Le difficoltà dei pastori

Il problema dei divorziati, con la conseguente difficoltà di accedere ai sacramenti, è reale e rappresenta una sofferenza non solo per gli sposi cristiani ma anche per i pastori che ogni giorno hanno a che fare con i problemi della gente e che, per la carità pastorale che li anima, non desiderano affatto essere - per usare la parole del Papa - chierici di stato, “sulle cui labbra il popolo cercherebbe invano la freschezza e il profumo del vangelo”. Sarebbe per loro il fallimento di una vita spesa per amore di Dio e degli uomini; la perdita della dimensione paterna e misericordiosa del ministero. Tolte le inevitabili eccezioni, dalle nostre parti i preti conoscono bene “l’odore” degli uomini affidati alla loro cura pastorale, perché vivono in mezzo a loro e per loro si spendono ogni giorno. Di sicuro, i primi a desiderare un orientamento chiaro da parte del magistero sul problema dei divorziati sono proprio i parroci, così spesso dibattuti tra fedeltà alle norme scritte e le difficoltà di quei cristiani – perché di essi si tratta – che, visto fallire un matrimonio, sentono forte il bisogno di continuare a ricevere i sacramenti e di continuare ad essere parte attiva della loro parrocchia. Anche se, bisogna dirlo con chiarezza, quello che ormai preoccupa i pastori è che i giovani si sposano sempre meno e le convivenze sono diventate a tempo indeterminato e poche volte approdano al matrimonio.

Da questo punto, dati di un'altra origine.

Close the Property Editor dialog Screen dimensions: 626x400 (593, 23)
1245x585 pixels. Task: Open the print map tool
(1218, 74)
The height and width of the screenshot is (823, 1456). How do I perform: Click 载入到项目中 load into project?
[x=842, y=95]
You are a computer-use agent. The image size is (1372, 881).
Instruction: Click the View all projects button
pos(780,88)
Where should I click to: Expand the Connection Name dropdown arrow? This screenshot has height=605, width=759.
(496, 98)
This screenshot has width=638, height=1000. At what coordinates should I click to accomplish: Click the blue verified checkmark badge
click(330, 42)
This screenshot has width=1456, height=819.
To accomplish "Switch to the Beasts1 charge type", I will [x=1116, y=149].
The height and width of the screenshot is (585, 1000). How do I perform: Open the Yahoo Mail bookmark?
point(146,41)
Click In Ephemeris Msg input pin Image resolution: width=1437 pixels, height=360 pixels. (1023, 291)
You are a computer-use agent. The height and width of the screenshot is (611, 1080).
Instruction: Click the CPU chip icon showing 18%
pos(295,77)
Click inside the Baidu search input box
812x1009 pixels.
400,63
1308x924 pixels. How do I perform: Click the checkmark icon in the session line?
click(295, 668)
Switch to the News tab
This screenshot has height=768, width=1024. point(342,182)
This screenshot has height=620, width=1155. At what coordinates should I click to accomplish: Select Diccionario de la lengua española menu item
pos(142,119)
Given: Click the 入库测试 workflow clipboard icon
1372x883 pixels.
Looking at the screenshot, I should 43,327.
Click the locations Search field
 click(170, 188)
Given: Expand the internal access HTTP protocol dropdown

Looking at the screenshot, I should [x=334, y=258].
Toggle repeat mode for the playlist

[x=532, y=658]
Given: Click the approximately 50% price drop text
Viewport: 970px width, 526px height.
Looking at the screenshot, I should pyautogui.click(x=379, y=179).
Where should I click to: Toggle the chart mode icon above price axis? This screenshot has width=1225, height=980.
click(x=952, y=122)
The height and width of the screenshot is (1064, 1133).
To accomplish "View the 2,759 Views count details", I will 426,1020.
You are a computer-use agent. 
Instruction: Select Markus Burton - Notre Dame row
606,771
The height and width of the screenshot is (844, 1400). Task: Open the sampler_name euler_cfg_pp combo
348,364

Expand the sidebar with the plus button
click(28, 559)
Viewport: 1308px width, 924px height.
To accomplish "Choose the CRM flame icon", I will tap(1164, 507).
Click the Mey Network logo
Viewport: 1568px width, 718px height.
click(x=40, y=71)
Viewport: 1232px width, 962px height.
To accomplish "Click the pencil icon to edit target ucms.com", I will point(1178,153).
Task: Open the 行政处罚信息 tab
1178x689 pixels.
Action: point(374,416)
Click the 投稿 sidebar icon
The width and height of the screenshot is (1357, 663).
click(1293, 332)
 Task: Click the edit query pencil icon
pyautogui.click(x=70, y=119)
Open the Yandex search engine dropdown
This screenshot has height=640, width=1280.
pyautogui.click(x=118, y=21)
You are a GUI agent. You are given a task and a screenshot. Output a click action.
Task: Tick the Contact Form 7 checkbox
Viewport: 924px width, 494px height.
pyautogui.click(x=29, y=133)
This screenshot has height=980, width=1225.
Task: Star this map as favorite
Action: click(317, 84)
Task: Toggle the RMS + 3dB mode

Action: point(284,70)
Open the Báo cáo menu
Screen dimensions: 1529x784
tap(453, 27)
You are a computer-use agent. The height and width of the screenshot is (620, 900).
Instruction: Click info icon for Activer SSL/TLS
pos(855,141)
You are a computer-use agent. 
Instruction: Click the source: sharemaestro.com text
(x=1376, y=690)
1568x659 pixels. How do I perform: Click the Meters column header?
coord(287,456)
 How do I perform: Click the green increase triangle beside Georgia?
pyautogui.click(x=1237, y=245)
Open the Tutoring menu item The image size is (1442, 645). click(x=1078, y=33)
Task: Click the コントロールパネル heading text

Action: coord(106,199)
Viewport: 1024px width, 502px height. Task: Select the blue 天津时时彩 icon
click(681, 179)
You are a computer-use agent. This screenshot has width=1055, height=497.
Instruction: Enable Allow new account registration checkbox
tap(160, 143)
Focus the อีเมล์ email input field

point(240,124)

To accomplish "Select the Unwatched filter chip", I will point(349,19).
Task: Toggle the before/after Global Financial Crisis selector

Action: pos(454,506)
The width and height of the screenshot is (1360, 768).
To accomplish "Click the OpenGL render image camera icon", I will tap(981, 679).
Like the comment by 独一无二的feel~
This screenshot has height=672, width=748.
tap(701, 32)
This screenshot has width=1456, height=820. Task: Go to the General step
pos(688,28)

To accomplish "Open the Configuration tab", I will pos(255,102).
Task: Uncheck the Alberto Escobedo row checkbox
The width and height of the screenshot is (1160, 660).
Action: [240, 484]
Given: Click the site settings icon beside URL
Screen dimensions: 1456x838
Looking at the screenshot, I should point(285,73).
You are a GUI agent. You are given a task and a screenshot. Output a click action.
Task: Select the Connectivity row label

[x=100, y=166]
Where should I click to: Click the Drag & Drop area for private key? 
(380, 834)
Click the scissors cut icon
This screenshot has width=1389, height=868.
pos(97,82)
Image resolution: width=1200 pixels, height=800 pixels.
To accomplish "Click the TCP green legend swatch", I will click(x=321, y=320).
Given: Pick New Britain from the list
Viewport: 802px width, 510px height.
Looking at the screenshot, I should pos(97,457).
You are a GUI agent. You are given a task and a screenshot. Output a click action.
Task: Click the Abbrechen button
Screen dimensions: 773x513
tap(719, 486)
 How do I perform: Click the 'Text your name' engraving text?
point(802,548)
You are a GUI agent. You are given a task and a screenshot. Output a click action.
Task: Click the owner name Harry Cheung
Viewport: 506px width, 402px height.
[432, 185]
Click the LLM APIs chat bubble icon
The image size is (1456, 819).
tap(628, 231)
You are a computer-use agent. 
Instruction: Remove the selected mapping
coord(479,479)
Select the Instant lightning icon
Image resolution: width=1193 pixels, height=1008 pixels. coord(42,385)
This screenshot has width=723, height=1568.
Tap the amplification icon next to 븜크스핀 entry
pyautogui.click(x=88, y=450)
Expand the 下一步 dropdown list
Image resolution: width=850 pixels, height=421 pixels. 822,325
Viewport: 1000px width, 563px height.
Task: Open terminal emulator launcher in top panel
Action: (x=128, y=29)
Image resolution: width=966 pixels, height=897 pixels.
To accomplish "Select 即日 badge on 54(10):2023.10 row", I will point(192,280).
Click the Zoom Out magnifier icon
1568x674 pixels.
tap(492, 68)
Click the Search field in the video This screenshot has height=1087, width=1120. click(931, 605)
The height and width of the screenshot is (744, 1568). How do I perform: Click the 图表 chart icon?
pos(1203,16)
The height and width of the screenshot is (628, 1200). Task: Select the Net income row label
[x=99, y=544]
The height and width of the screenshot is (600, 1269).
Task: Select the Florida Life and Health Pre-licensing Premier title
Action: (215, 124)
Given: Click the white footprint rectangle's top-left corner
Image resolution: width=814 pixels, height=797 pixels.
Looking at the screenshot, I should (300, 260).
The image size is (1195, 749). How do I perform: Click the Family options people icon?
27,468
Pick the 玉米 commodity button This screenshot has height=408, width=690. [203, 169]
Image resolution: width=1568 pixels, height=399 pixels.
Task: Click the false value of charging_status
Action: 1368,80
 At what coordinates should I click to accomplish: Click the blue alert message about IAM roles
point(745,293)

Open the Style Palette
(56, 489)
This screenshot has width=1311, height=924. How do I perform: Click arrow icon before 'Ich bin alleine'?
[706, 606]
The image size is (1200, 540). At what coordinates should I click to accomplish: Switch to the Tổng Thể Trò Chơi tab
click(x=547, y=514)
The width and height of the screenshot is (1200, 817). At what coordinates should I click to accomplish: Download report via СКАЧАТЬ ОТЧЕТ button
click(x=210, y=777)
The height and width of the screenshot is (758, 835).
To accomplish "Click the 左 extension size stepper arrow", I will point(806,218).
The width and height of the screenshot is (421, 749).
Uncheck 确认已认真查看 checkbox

Una riflessione necessaria

In una tale situazione la maggior parte dei pastori si sono spesso sentiti soli a sbrogliare sul campo la matassa, con in più la convinzione che l’istituzione ecclesiale fosse impotente nell’individuare soluzioni. Grazie a Dio, o purtroppo, diversi preti hanno risolto il problema con una certa libertà, “concedendo” molto. Questa però non è una soluzione perché, a fronte di quegli altri che, per fedeltà alle norme e ai diversi interventi magisteriali, “concedono” poco o nulla, si crea confusione e sconcerto tra la gente e, nell’immaginario collettivo, si incrementa la nefasta divisione tra pastori buoni e comprensivi e pastori cattivi e insensibili. Ha fatto bene perciò papa Francesco a volere che il Sinodo affronti una questione così delicata, la cui soluzione correva il rischio di rimanere congelata o rinviata sine die con inevitabili disagi e sofferenze per tutti; a chiedere di individuare una linea comune e che la chiesa si faccia effettivamente carico, con forza e tenerezza, delle gioie e speranze, tristezze e angosce degli uomini e delle donne del nostro tempo, in modo da saper proporre con credibilità la buona notizia sulla famiglia. E’ evidente che anche per noi le attese sul Sinodo sono grandi. Almeno per quanto riguarda una certa chiarezza di indirizzo e una prassi pastorale più unitaria.